Business

Big media shake-ups roil Times, Observer

In back-to-back media shake-ups yesterday, The New York Observer switched out Editor-in-Chief Kyle Pope after only 15 months, while the New York Times Sunday Magazine bounced two popular, longtime columnists.

“The Ethicist” Randy Cohen was out after 12 years at the magazine, along with the cantankerous Deborah Solomon, who has written the “Questions For…” column at the glossy for eight years.

Editor-in-Chief Hugo Lindgren said a search is on for Solomon’s replacement. In an e-mail announcing her departure, Solomon said she planned to work on an overdue book bio on Norman Rockwell.

Cohen was replaced by the paper’s City Critic columnist, Ariel Kaminer, who edited Cohen’s column when he first landed at the paper.

“This is the natural course of events,” said Lindgren, who took over in September.

At the Observer, staffers weren’t surprised to learn that Pope was out after clashing with owner Jared Kushner.

His replacement, Elizabeth Spiers, who served as founding editor of media gossip site Gawker and went on to found Dead Horse Media, was a bolt from cyberspace for the staffers of the salmon-colored weekly.
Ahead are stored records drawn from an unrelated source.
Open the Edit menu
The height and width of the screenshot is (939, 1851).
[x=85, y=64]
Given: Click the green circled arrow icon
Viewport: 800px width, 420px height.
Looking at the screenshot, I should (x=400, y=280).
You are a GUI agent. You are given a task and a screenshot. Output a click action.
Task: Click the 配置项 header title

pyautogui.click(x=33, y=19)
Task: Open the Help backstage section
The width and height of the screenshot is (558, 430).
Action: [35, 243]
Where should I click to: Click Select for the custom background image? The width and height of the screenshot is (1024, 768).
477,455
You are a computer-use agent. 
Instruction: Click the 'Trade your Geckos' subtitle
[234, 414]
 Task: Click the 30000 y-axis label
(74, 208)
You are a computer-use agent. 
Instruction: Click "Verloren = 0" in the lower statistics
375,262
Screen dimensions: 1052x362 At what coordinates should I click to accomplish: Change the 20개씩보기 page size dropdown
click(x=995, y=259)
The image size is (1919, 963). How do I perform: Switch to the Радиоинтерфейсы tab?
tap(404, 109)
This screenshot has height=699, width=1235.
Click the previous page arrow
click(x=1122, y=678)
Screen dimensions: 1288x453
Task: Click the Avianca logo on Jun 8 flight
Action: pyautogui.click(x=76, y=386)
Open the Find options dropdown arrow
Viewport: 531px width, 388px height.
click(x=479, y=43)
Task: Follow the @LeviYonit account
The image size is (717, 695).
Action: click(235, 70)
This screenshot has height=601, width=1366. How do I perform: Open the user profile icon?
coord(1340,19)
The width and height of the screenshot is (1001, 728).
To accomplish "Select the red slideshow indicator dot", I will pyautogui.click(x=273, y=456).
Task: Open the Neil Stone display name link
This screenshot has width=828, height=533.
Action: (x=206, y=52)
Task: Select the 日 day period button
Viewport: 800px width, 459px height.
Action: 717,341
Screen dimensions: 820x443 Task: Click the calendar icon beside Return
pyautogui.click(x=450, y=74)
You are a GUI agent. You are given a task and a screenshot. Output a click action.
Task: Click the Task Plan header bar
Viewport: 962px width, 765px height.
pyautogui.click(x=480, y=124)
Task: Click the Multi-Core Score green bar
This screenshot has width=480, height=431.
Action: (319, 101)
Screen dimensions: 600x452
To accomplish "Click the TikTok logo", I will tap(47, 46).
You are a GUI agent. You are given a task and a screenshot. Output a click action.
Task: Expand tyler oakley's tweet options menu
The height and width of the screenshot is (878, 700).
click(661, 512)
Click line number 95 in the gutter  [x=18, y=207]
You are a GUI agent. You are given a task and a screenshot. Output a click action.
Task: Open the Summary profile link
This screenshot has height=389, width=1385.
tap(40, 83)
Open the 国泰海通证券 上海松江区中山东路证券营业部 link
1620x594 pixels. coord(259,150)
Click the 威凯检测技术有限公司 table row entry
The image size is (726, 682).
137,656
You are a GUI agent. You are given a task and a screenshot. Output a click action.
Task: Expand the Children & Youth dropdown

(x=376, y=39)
Spiers will be the fourth editor at the paper since Kushner — a scion of a family real estate fortune who is married to Ivanka Trump — bought the paper three years ago.

The Observer is still believed to be losing at least $1 million a year, down from $2 million when he purchased the paper.

“Kushner wants it to be primarily a digital publication with a print outlet,” said a staffer, while Pope, a veteran of the Wall Street Journal, favored the long-form journalism that the paper was famous for originally.

The paper said Pope, who did not return a call, will stay on as an adviser through the end of March.